### Exercise
Leaving out the pictures, return each line of the entries from the first through the line with "Task: Click the Bot Detection check icon", and only those lines.

### The records
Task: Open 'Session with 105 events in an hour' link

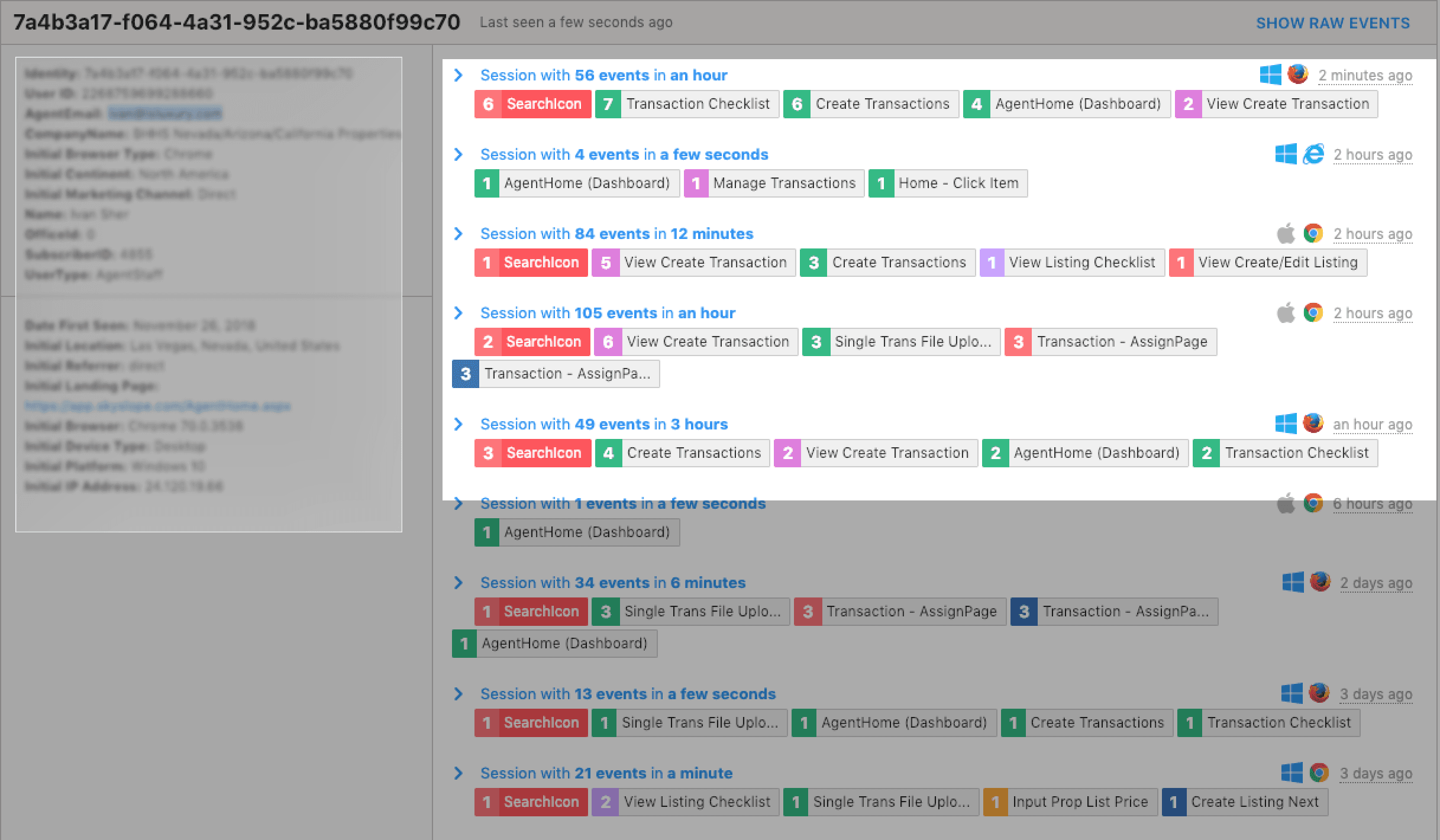Action: 608,313
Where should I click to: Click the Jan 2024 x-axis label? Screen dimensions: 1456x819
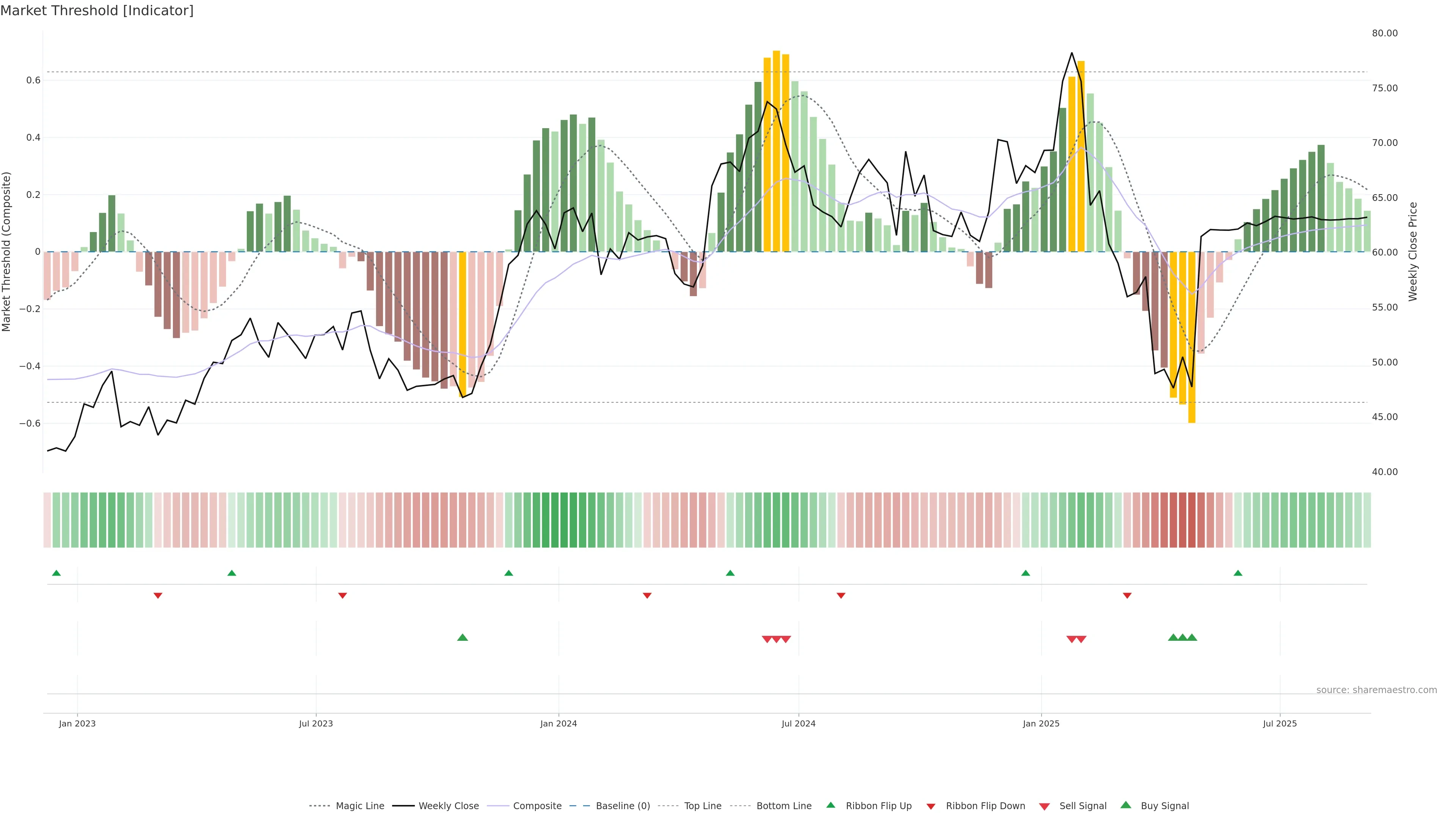(x=559, y=723)
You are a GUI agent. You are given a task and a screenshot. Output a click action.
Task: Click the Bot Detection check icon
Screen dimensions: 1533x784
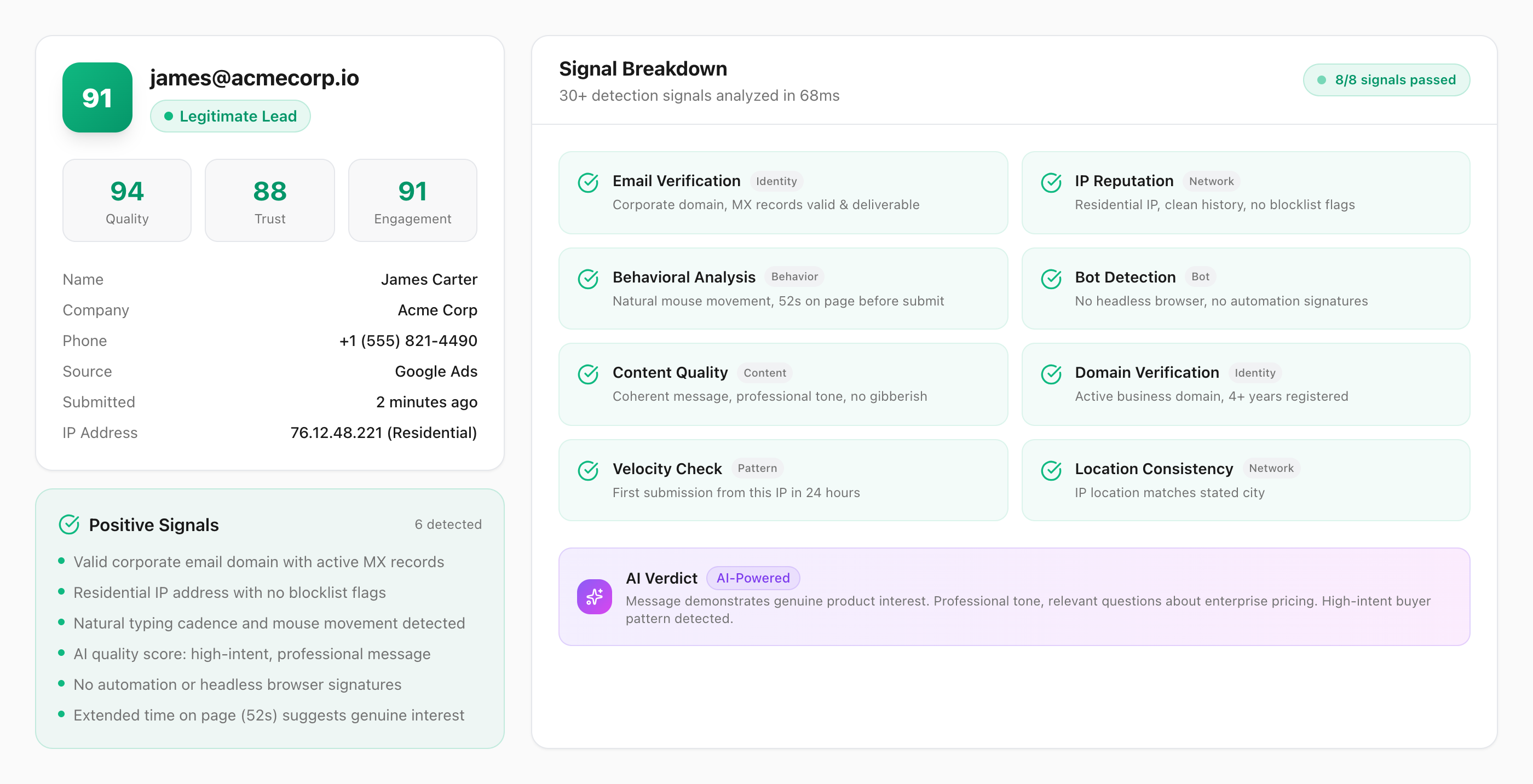1051,279
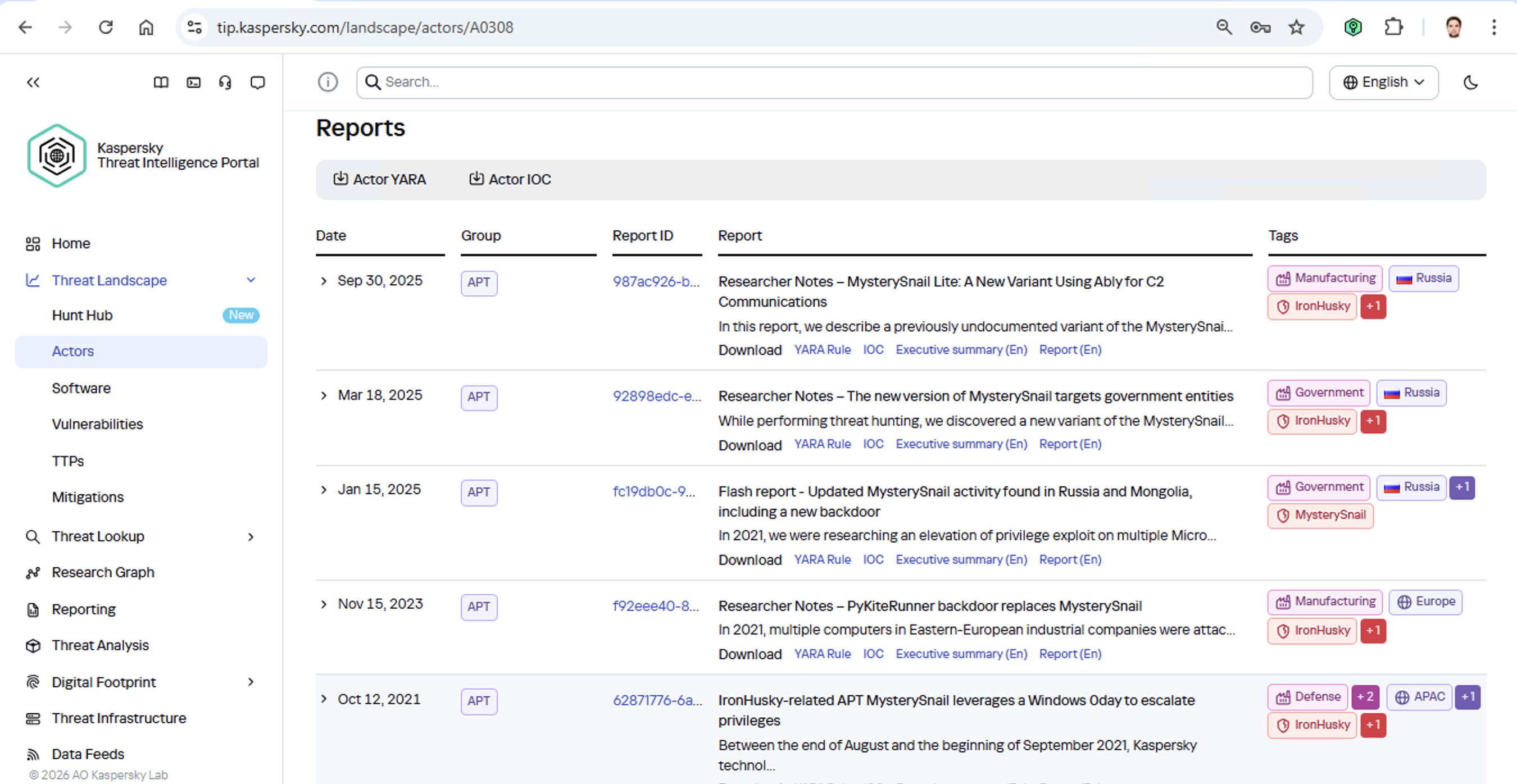
Task: Expand the Jan 15, 2025 report row
Action: pyautogui.click(x=323, y=490)

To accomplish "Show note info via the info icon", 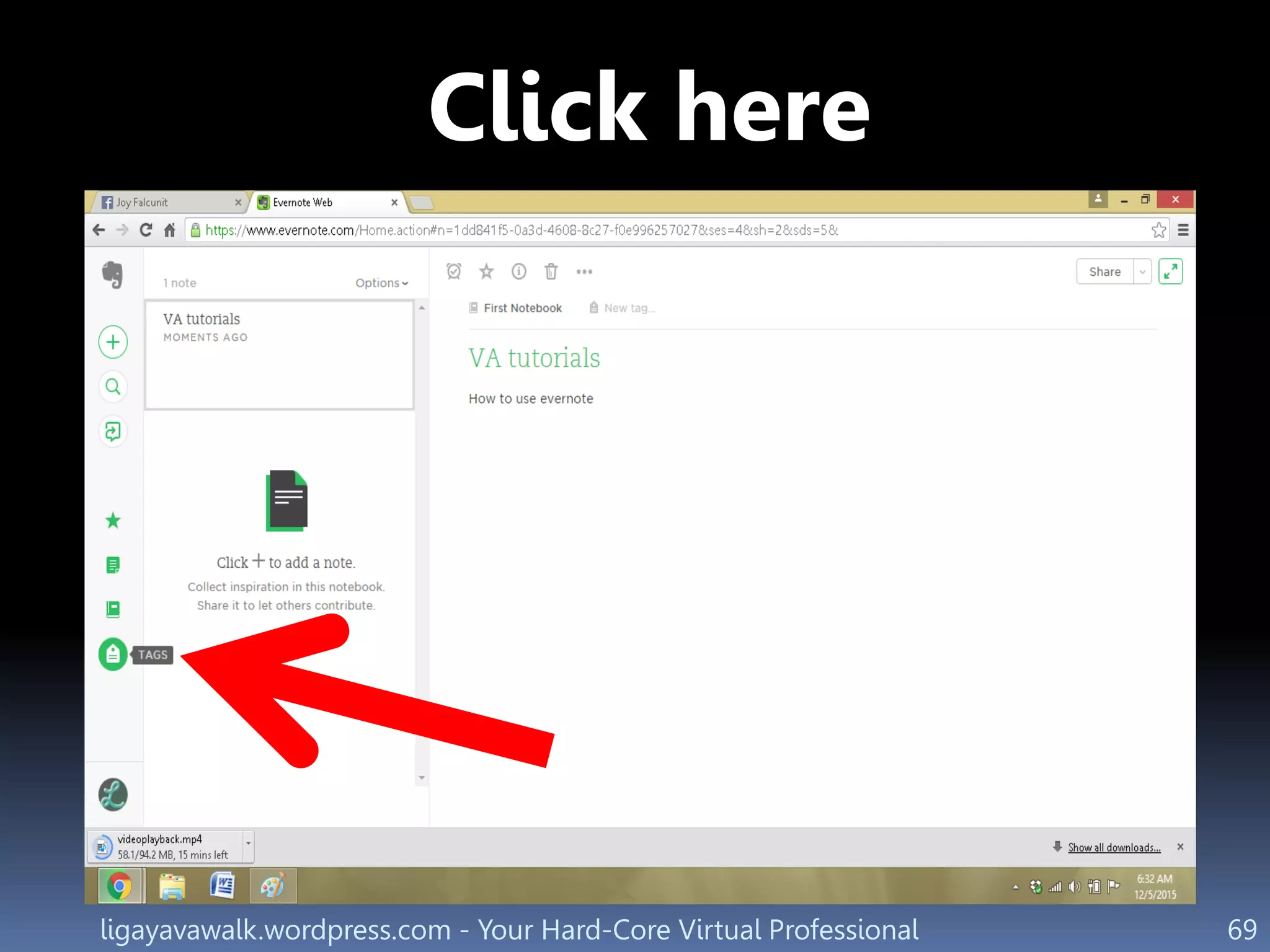I will tap(519, 271).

### Written response
Task: Open 'Session with 105 events in an hour' link

Action: 608,313
Where should I click to: Click the Jan 2024 x-axis label? Screen dimensions: 1456x819
(x=559, y=723)
You are a GUI agent. You are given a task and a screenshot. Output a click action.
Task: Click the Bot Detection check icon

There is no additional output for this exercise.